Smythe descended the Amazon, rather more than ten years since, both houses and tilaria were in a sad state, and the town was nearly stripped of inhabitants, on account of recent political difficulties. But better times have come, and a general prosperity is rapidly removing the appearances of decay.

There were a great many pleasant people, whose acquaintance we made, and who showed us such attentions as strangers love to receive. There are always, in such towns, a few strange wanderers from other countries, who have chanced along, no one knows how. Such an one was a German we found there, Senhor Frederics. He had formerly belonged to a German regiment, which was stationed at Pará, and had been lucky enough to escape the fate of most of his comrades, who had been killed during the revolution. He had found his way to the Barra, had married a pleasant lady of the place, and now practised his trade as a blacksmith. He was a man of tremendous limb, and with a soul in proportion, and we were always glad to see him at our house. Another German was a carpenter; and an odd genius, from the north of Europe, but who had been a sailor in an English vessel, and had picked up a collection of English phrases, officiated as sail-maker to the public.

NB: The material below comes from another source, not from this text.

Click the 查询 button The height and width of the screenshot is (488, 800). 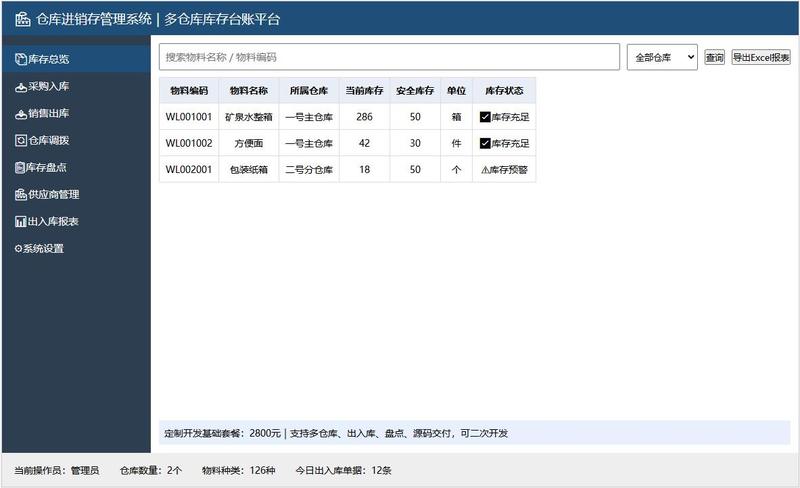coord(714,57)
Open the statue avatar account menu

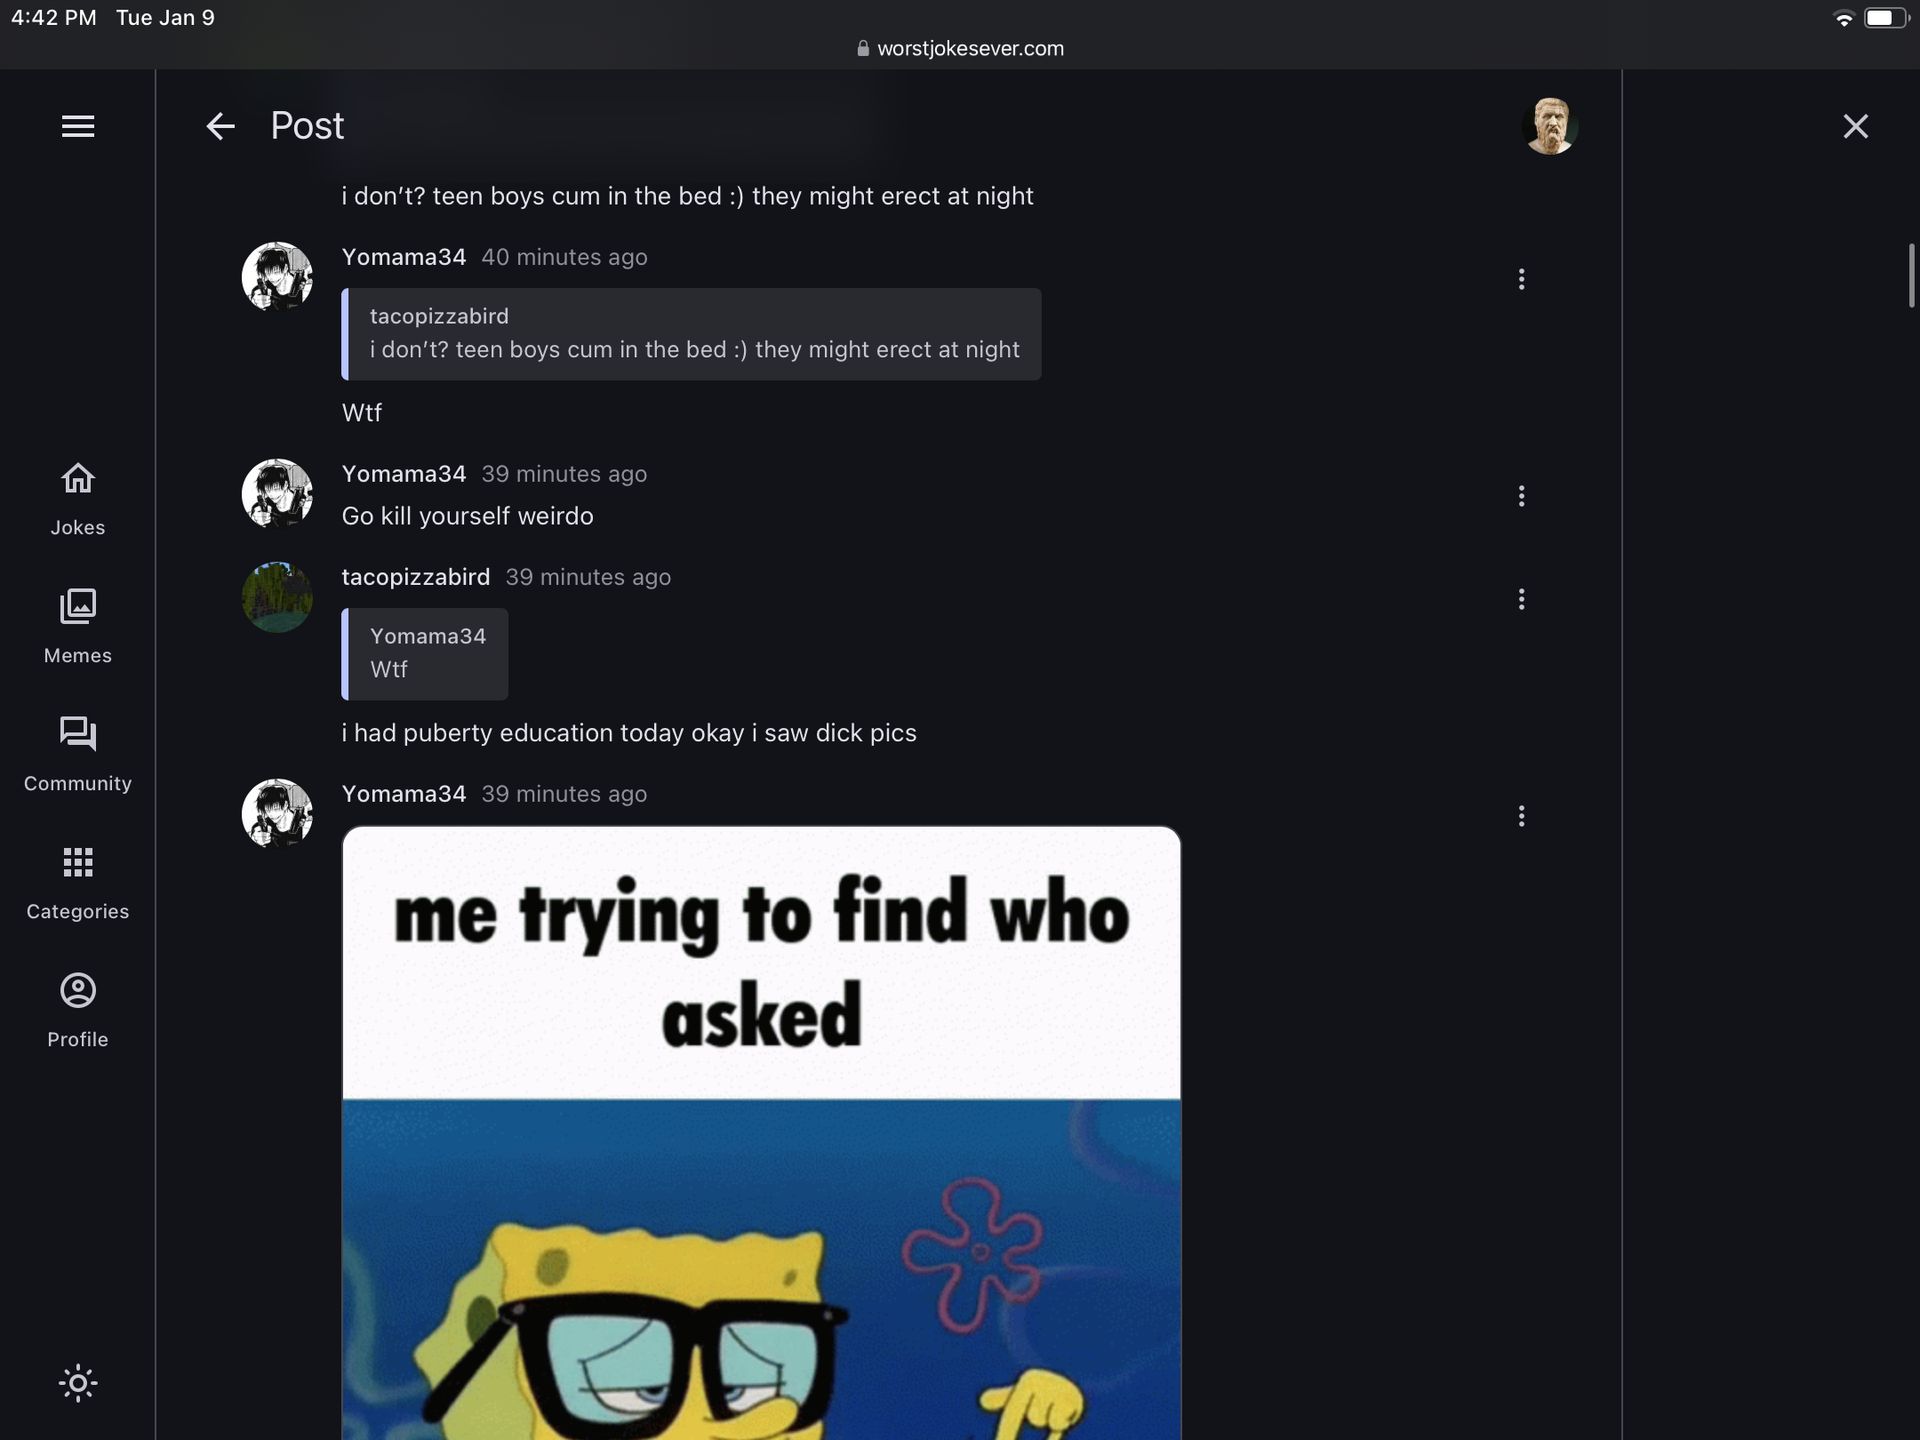click(1550, 126)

Through the kindness of Senhor Henriquez, we obtained a great variety of Indian articles. The bows and lances are of some dark wood, and handsomely formed and finished. The former are about seven feet in length, and deeply grooved upon the outer side. The bow-string is of hammock grass. The lances are ten feet long, ornamented with carvings at the upper extremities, and terminated by tassels of macaw's feathers. The arrows are in light sheaves, six to each, and are formed of cane, the points being of the hardest wood, and poisoned. These are used in war and hunting, and differed from the arrows used in taking fish, in that the points of the latter are of strips of bamboo or bone. Those for wild hogs again, are still different, being terminated by a broad strip of bamboo, fashioned in the shape of a pen. This form inflicts a more effectual wound. In the same way, the javelins are pointed, the stems being of hard wood, and much ornamented with feather-work.